*Input data*.
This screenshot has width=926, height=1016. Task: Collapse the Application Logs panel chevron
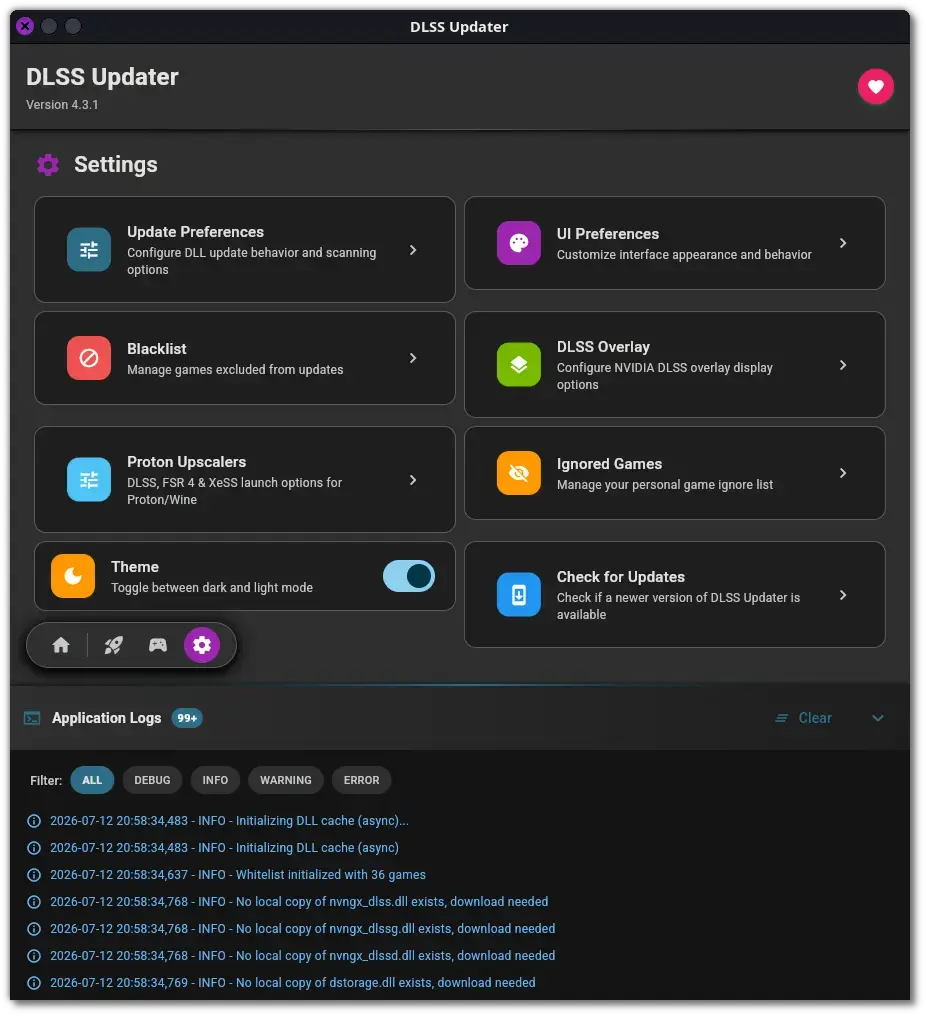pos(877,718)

* * *

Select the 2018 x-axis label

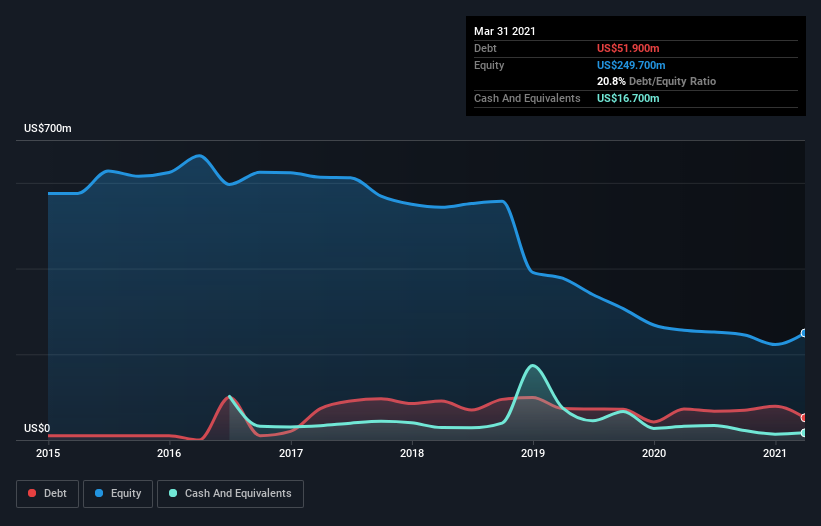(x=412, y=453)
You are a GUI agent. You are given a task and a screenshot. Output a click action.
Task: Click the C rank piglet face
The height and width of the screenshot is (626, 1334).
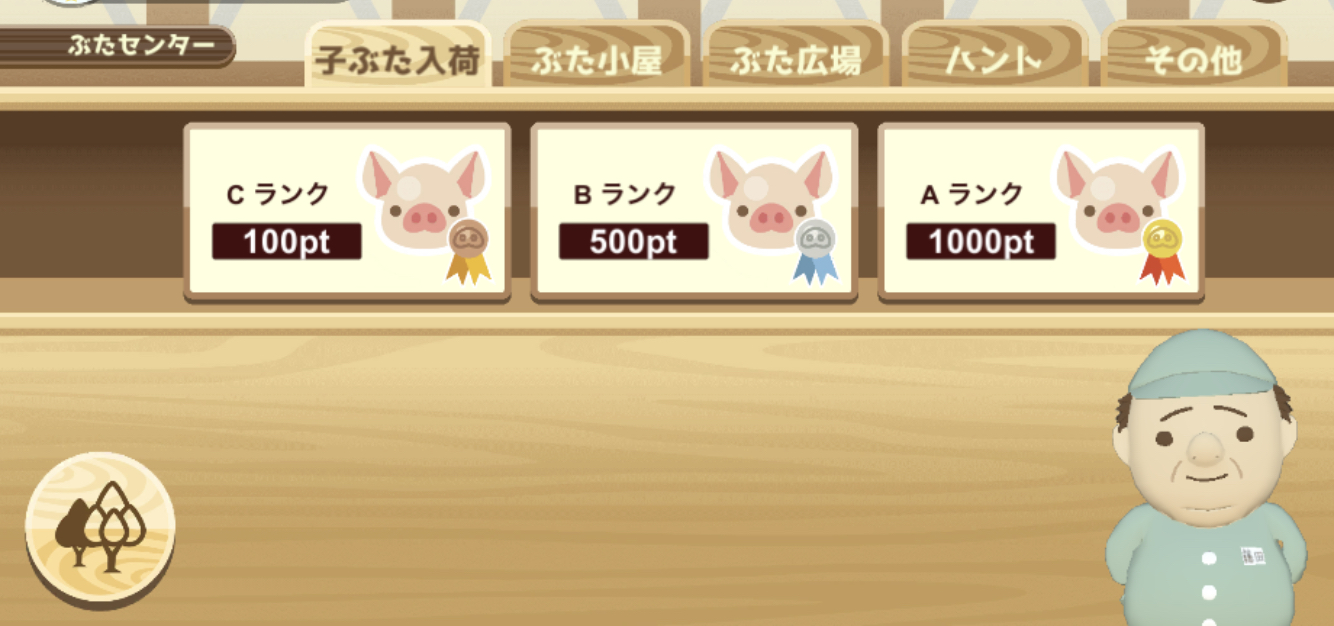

--

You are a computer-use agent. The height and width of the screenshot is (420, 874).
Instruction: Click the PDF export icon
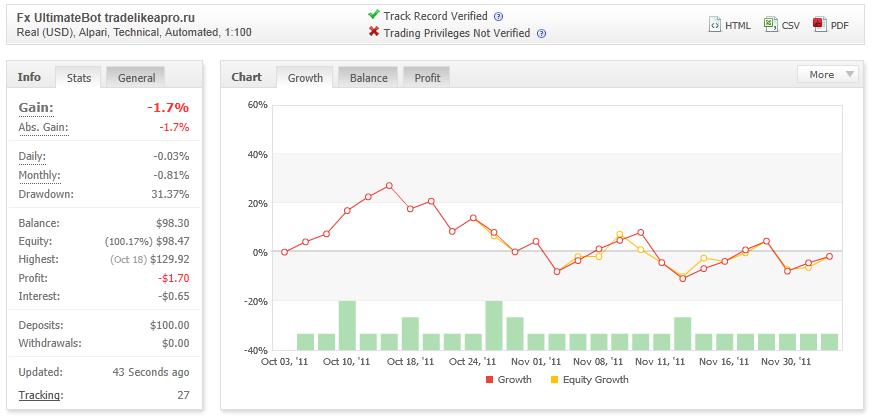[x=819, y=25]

*Exercise description*.
Using the records above, list each line that includes "agent".

*Solution for this problem*.
You are a GUI agent. You are given a task and a screenshot. Output a click action.
You are a computer-use agent. The height and width of the screenshot is (420, 874).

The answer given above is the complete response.